:: What to work on ::
Would you give the entries below again in full, exactly as they stand?

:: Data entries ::
◆ ◆ ◆
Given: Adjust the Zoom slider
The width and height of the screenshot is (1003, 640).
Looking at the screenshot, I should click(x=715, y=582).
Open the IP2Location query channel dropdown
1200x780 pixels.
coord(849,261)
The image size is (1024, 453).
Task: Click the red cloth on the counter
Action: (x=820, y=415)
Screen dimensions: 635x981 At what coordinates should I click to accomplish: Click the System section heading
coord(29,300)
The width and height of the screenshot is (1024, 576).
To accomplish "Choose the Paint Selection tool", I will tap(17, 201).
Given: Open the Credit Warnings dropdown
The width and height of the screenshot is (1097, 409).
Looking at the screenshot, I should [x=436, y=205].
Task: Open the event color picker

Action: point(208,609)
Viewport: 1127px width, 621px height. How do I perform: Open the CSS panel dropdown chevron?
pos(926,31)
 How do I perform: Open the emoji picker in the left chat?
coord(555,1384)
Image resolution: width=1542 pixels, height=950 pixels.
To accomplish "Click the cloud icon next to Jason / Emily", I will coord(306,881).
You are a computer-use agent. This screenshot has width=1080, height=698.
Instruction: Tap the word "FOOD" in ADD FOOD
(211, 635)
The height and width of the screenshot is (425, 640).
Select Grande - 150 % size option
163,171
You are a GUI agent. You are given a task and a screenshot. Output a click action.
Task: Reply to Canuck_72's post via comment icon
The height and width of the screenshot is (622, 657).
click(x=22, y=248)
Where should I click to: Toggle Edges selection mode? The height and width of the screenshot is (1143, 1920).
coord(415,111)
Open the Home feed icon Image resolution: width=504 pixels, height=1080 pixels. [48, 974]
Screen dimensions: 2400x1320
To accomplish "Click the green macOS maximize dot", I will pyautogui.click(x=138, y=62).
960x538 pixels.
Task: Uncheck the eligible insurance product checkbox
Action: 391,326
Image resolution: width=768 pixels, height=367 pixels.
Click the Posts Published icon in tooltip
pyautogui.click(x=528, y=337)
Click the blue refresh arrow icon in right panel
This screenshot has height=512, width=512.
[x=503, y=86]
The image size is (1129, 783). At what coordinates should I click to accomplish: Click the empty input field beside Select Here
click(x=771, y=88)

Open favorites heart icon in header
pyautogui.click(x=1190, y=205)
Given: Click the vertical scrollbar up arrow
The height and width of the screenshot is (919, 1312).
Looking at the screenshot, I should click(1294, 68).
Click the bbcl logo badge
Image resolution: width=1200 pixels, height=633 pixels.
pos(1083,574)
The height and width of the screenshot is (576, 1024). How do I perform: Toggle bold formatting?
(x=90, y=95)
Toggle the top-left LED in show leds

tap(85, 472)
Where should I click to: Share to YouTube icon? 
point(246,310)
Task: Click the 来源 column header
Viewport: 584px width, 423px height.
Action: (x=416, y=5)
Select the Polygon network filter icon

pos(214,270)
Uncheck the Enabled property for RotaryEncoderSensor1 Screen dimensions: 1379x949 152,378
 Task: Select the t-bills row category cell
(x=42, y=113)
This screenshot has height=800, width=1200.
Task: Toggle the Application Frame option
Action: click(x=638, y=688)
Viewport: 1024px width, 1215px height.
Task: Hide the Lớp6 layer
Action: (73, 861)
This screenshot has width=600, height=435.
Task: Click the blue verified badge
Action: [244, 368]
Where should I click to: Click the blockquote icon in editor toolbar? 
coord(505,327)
◆ ◆ ◆
:: Exercise result ::
Given: Adjust the Zoom slider
The width and height of the screenshot is (1003, 640).
Looking at the screenshot, I should click(x=715, y=582).
Open the IP2Location query channel dropdown
1200x780 pixels.
coord(849,261)
The image size is (1024, 453).
Task: Click the red cloth on the counter
Action: (x=820, y=415)
Screen dimensions: 635x981 At what coordinates should I click to accomplish: Click the System section heading
coord(29,300)
The width and height of the screenshot is (1024, 576).
To accomplish "Choose the Paint Selection tool", I will tap(17, 201).
Given: Open the Credit Warnings dropdown
The width and height of the screenshot is (1097, 409).
Looking at the screenshot, I should [x=436, y=205].
Task: Open the event color picker

Action: point(208,609)
Viewport: 1127px width, 621px height. How do I perform: Open the CSS panel dropdown chevron?
pos(926,31)
 How do I perform: Open the emoji picker in the left chat?
coord(555,1384)
Image resolution: width=1542 pixels, height=950 pixels.
To accomplish "Click the cloud icon next to Jason / Emily", I will coord(306,881).
You are a computer-use agent. This screenshot has width=1080, height=698.
Instruction: Tap the word "FOOD" in ADD FOOD
(211, 635)
The height and width of the screenshot is (425, 640).
Select Grande - 150 % size option
163,171
You are a GUI agent. You are given a task and a screenshot. Output a click action.
Task: Reply to Canuck_72's post via comment icon
The height and width of the screenshot is (622, 657).
click(x=22, y=248)
Where should I click to: Toggle Edges selection mode? The height and width of the screenshot is (1143, 1920).
coord(415,111)
Open the Home feed icon Image resolution: width=504 pixels, height=1080 pixels. [48, 974]
Screen dimensions: 2400x1320
To accomplish "Click the green macOS maximize dot", I will pyautogui.click(x=138, y=62).
960x538 pixels.
Task: Uncheck the eligible insurance product checkbox
Action: 391,326
Image resolution: width=768 pixels, height=367 pixels.
Click the Posts Published icon in tooltip
pyautogui.click(x=528, y=337)
Click the blue refresh arrow icon in right panel
This screenshot has height=512, width=512.
[x=503, y=86]
The image size is (1129, 783). At what coordinates should I click to accomplish: Click the empty input field beside Select Here
click(x=771, y=88)

Open favorites heart icon in header
pyautogui.click(x=1190, y=205)
Given: Click the vertical scrollbar up arrow
The height and width of the screenshot is (919, 1312).
Looking at the screenshot, I should click(1294, 68).
Click the bbcl logo badge
Image resolution: width=1200 pixels, height=633 pixels.
pos(1083,574)
The height and width of the screenshot is (576, 1024). How do I perform: Toggle bold formatting?
(x=90, y=95)
Toggle the top-left LED in show leds

tap(85, 472)
Where should I click to: Share to YouTube icon? 
point(246,310)
Task: Click the 来源 column header
Viewport: 584px width, 423px height.
Action: (x=416, y=5)
Select the Polygon network filter icon

pos(214,270)
Uncheck the Enabled property for RotaryEncoderSensor1 Screen dimensions: 1379x949 152,378
 Task: Select the t-bills row category cell
(x=42, y=113)
This screenshot has height=800, width=1200.
Task: Toggle the Application Frame option
Action: click(x=638, y=688)
Viewport: 1024px width, 1215px height.
Task: Hide the Lớp6 layer
Action: (73, 861)
This screenshot has width=600, height=435.
Task: Click the blue verified badge
Action: [244, 368]
Where should I click to: Click the blockquote icon in editor toolbar? 
coord(505,327)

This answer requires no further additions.